_Request 1:_
In the passage on Syria, do statements (a), (b) and (c) agree with the text? Answer yes or no for each, and quote the deciding words.
(a) The text says a significant liberal faction is fighting in the war.
(b) The text gives the likely choices as the Iranian-aligned regime or the Saudi-aligned opposition.
(c) The text says a plan for a peacekeeping force is currently on the table.

## START Source document

Let’s assume that Assad launched the attacks and it isn’t one faction of rebels fragging another faction. Even then, I don’t see where our percentage is in inserting ourselves in another ethnic civil war in the Middle East.

It isn’t a war for democracy (ah ha ha ha): there is no significant liberal faction here, and certainly not one large enough to beat both the regime and the other opposition factions. Even if they did (doubtless with our help), the faction couldn’t hope to rule Syria. The choices appear to be the Iranian-aligned regime or the Saudi-aligned opposition. The rise of either of these sides means nothing except ethnic cleansing of the other side.

This isn’t a war for national self-determination: I might support an intervention if there were some plan for a peacekeeping/peacemaking force to separate the sides until some sort of negotiated (probably ethnic) split could be effected, but there is nothing like that on the table.

## END Source document
## START Data to use

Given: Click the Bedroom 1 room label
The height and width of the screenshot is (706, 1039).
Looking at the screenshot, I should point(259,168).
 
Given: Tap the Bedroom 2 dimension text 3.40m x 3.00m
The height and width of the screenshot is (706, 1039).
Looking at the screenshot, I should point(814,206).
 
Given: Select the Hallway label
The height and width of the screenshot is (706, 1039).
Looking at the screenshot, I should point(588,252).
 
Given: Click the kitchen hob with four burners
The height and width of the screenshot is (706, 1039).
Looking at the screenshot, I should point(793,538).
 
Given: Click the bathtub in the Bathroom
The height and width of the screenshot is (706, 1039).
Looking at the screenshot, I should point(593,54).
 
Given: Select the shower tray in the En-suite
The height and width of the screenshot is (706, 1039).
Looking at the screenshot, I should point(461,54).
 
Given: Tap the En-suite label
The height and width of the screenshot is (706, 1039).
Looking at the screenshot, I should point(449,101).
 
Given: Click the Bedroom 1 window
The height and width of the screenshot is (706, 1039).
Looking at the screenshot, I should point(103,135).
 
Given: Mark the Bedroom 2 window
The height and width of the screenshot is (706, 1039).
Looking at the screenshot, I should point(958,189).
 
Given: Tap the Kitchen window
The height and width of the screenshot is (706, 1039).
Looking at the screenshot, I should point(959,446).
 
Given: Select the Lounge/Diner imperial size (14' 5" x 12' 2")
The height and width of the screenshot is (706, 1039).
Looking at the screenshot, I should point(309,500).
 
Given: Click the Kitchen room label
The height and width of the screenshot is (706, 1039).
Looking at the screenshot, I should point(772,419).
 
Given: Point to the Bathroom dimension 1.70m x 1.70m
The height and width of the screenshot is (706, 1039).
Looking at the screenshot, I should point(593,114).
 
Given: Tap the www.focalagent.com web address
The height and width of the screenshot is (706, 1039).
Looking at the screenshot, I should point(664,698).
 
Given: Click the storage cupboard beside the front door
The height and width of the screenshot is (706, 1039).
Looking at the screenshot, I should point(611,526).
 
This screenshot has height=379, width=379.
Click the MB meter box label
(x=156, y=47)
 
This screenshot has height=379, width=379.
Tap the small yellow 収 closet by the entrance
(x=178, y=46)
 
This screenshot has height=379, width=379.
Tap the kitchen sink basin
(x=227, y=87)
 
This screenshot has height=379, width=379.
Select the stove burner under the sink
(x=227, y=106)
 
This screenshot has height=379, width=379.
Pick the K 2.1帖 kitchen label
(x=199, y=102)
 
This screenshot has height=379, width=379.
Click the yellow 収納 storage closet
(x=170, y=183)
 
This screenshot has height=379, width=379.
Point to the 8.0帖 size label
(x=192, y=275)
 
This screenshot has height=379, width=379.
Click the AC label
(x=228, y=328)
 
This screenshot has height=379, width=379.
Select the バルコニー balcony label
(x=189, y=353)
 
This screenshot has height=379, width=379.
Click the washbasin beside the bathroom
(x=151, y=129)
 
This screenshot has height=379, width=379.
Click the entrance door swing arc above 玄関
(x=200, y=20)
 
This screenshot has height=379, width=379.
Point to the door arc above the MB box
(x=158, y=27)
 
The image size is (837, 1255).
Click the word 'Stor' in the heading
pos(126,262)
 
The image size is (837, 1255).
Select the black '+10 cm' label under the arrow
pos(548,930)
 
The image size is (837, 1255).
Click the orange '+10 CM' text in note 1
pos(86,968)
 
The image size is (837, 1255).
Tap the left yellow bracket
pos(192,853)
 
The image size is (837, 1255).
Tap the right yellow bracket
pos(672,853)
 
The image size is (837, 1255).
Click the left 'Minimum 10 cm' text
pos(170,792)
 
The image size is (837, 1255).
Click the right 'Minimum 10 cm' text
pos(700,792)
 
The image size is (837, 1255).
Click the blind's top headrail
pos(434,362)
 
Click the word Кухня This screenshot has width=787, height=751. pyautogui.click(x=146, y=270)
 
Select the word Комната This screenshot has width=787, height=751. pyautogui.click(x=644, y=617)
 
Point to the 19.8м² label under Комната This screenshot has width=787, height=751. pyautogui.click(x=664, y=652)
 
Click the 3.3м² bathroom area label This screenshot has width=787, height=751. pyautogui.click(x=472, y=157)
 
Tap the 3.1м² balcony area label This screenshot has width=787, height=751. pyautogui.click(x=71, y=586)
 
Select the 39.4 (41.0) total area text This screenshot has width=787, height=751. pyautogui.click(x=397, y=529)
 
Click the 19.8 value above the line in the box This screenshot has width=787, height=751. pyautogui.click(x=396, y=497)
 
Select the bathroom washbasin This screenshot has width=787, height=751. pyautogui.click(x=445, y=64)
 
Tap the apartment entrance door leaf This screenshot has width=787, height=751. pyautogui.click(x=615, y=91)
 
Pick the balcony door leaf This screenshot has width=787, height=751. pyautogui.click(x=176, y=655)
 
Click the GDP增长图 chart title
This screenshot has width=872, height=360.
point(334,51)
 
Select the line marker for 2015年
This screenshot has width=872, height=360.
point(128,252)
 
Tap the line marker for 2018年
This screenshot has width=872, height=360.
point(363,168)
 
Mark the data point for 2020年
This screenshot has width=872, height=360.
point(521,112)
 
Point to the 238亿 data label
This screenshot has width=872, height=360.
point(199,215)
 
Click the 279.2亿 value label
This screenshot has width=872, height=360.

## END Data to use

_Request 2:_ Can you arrange the lines of the listing as a JSON list of strings, one string per line and blank lines left out? Cover everything from the line with "Click the GDP增长图 chart title" up to and including the line with "point(521,112)".

_Written reply 1:_
(a) No: "there is no significant liberal faction here"
(b) Yes: "The choices appear to be the Iranian-aligned regime or the Saudi-aligned opposition."
(c) No: "but there is nothing like that on the table."

_Written reply 2:_
[
  "Click the GDP增长图 chart title",
  "This screenshot has width=872, height=360.",
  "point(334,51)",
  "Select the line marker for 2015年",
  "This screenshot has width=872, height=360.",
  "point(128,252)",
  "Tap the line marker for 2018年",
  "This screenshot has width=872, height=360.",
  "point(363,168)",
  "Mark the data point for 2020年",
  "This screenshot has width=872, height=360.",
  "point(521,112)"
]